Famiglia Valmorana (détail) / Vicenza
"S'adapter" est un récit difficile à cerner. Est-ce, comme il est le plus souvent présenté, l'histoire poignante de l'arrivée dans une famille d'un enfant handicapé ? Est-ce la description d'une expérience de vie marquante, vécue par les différents êtres concernés, une description qui a la particularité d'être relatée par des pierres (dont on découvre tout le long du texte l'extraordinaire capacité d'empathie, preuve de l'incongruité de l'expression "cœur de..." qu'on se jure de ne plus jamais employer) ? Est-ce un long poème en prose, une ode à la gloire de la nature, de son infinie richesse, de ses extraordinaires capacités de résilience et de colère, d'accueil et de violence ? Est-ce une peinture minutieuse et sensible de l'enfance, à travers des personnages aux caractères bien trempés dont la valeur n'attend pas le nombre des années? Est-ce la biographie d'un être de grande pureté dessinée par le regard de ceux qui l'ont entouré ? Est-ce enfin une trajectoire de groupe, une famille en l'occurrence, avec ses liens, ses solidarités, ses tyrannies et ses exigences ?
Peut-être est-ce tout cela à la fois. Avec "S'adapter" Clara Dupont-Monod livre un récit qui a les tristesses infinies de l'automne et les lacérations d'un hiver particulièrement rigoureux, mais qui sait aussi éclater de lumière comme certains matins d'avril et réchauffer le cœur à la manière d'un crépuscule estival. C'est beau. C'est poignant. C'est d'une élégance rare. C'est ciselé comme une pièce d'orfèvrerie des siècles passés. C'est rude et âpre comme les paysages cévenols où s'écoule le récit, tel une rivière, dont on suit le trajet, qui gronde et rugit, qui bondit et qui révèle au fil du temps ses secrets.
Il
y a aussi de l'effet surprise, un coup de théâtre dans cette narration constituée de trois parties.
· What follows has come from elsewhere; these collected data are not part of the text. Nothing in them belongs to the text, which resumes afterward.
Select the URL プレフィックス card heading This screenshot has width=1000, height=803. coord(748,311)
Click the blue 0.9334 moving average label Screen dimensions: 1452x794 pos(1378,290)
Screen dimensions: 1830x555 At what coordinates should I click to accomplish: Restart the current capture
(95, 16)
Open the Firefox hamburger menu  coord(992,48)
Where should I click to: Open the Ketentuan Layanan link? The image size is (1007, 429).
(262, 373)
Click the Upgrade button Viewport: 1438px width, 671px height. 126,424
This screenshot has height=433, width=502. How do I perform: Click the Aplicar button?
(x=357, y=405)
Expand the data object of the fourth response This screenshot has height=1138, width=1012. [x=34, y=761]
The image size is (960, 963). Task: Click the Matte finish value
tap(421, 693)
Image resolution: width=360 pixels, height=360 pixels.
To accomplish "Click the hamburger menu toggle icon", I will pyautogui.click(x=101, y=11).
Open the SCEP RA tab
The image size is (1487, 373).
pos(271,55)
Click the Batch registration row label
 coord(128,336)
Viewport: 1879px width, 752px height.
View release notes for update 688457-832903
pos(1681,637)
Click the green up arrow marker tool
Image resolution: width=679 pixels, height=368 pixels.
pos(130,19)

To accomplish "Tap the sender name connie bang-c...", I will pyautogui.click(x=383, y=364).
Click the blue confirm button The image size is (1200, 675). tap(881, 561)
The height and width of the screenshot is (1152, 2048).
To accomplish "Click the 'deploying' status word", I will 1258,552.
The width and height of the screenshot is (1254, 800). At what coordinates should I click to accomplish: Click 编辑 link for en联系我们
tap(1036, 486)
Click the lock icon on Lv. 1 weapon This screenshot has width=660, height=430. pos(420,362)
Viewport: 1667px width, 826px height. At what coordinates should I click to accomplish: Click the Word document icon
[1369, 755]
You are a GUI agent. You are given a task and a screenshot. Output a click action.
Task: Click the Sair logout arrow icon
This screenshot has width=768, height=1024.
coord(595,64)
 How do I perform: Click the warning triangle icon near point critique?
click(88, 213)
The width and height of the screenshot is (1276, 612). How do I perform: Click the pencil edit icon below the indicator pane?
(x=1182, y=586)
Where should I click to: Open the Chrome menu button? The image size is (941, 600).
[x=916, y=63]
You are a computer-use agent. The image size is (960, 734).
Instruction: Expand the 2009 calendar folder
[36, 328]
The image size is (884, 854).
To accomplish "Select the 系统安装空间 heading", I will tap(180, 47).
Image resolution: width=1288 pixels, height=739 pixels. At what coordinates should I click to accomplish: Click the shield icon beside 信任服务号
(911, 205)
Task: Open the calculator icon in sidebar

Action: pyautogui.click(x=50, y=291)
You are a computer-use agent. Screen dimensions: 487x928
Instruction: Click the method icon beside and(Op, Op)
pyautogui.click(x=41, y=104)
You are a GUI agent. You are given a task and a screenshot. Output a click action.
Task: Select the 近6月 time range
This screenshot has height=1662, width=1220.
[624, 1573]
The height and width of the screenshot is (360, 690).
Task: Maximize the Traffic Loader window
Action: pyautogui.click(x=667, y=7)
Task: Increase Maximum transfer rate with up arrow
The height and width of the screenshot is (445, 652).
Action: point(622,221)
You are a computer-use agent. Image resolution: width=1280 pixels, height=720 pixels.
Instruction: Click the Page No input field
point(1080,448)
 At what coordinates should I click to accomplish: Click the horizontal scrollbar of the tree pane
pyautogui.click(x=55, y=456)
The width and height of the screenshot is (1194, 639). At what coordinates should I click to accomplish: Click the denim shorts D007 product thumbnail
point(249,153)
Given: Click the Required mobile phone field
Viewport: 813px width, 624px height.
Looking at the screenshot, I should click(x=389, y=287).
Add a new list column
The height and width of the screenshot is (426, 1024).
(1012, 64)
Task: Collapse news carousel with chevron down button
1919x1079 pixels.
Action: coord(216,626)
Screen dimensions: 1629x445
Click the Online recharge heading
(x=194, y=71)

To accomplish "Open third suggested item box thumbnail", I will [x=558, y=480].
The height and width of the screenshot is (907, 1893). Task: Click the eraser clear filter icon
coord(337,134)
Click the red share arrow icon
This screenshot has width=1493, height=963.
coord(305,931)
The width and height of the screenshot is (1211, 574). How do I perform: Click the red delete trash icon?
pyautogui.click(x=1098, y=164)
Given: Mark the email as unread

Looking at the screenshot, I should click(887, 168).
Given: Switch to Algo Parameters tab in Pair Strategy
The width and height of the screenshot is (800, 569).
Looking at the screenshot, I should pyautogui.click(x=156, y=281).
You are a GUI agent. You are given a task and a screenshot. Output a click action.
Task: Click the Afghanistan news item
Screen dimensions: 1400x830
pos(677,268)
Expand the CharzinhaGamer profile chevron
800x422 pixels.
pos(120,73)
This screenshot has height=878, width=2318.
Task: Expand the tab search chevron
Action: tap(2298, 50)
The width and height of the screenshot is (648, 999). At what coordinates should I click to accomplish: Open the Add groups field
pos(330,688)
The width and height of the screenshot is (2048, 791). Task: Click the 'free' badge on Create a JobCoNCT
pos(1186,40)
Si les deux premiers volets sont somme toute assez prévisibles dans leur subtile description des mouvements de l'âme, quand elle est en proie à l'épreuve et au chagrin, le troisième surprend le lecteur, par un renversement de situation, impliquant un point de vue inattendu et une ouverture vers d'autres possibles.
Dans ce livre, le temps importe peu, les saisons sont plus importantes que les dates, les météos du cœur plus fortes que les chronologies. Les noms des lieux et des gens sont ignorés (par contre, on insiste sur un vocabulaire bien précis, lié à la vie ordinaire : draille, tarauds, chalazions, lagerstroemia). Quant aux prénoms, ils sont inexistants et les personnages se voient désignés de manière générique : l'enfant, le père, la mère, l'aîné, la cadette, le dernier. Difficile d'en dire plus, sinon qu'il s'agit d'un livre infiniment envoûtant. On tombe sous son charme et, ce faisant, on en vient à décloisonner des pans d'idées toutes faites, sur la vie, les rencontres, les relations entre les morts et les vivants.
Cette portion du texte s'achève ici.